(YOUR TASKS)
1 – In the emergency fund text, what share of households would struggle with an unexpected £100 bill, according to the 2018 FCA survey?
2 – Carry on writing the emergency fund text from its final line.
____ PAGE TEXT
Most households can’t save. An FCA survey in 2018 states 41% households would struggle with an unexpected bill of £100. 10% of households are ‘in difficulty’. Having missed credit commitments or domestic bills in the last 3 months
Fiscal policy is encouraging households to spend not save. Spare household income is so low, people are on the precipice of a debt spiral.
The good old-fashioned rainy day fund comes to the rescue.
If you had a rainy day fund of half of your monthly income, a one-off £100 bill would not be a problem. If you have a rainy day fund of 6 months of net monthly income you free yourself from the system. There is no spoon.
An Emergency Fund:
- Is not used for day to day purchases like food, or bills, or rent, or mortgage payments. Unless in an emergency!
- It is not used for planned purchases, like holidays, or a new car, or a deposit for a new house.
________
____ DATA RECORDS
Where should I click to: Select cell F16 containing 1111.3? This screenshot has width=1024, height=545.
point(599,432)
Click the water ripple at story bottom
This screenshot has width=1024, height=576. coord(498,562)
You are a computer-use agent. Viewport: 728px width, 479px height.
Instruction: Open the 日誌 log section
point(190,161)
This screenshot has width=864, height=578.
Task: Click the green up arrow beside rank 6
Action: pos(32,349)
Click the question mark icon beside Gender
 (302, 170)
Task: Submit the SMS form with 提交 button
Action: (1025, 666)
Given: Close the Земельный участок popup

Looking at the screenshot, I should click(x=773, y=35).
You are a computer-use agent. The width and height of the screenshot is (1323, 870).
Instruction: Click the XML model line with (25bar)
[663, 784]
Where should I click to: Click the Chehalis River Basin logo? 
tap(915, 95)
________
(RESPONSE LIST)
1 – 41%

2 –
- Doesn’t have to be big. Start small. An Emergency Fund of £100 might make the difference between a not-so-great month and a terrible month.
The Emergency Fund is your “rainy day fund”. It’s a stash of cash that you can access quickly to pay off an unexpected expense.
An Emergency Fund is your lifeline. Your first step on the path to freedom.
Why you need an Emergency Fund
There are many reasons why you might need an Emergency Fund. The biggest reason is peace of mind and freedom:
Incase you lose your job or income
Do you worry about losing your job? What would happen to your household expenses if you had no income for 3, 6 or 12 months?
Are you self employed or run a small business? Are you worried about how you’d pay the bills if business dries up?
Imagine having 12 month of expenses put aside.
What a weight off your shoulders that’d be. That’s what an Emergency Fund can do for you.
To pay for an unexpected expense
Remember half of UK households would struggle to meet an unexpected bill of £100.
There are unexpected expenses everywhere: Your washing machine breaks down. Your fridge breaks down. The dog breaks a leg. You have a car accident. You become ill and have to take some time off work. You put your mobile phone in the washing machine by accident. A tile falls off your roof. Your insurance premium goes up unexpectedly. Your rent goes up unexpectedly.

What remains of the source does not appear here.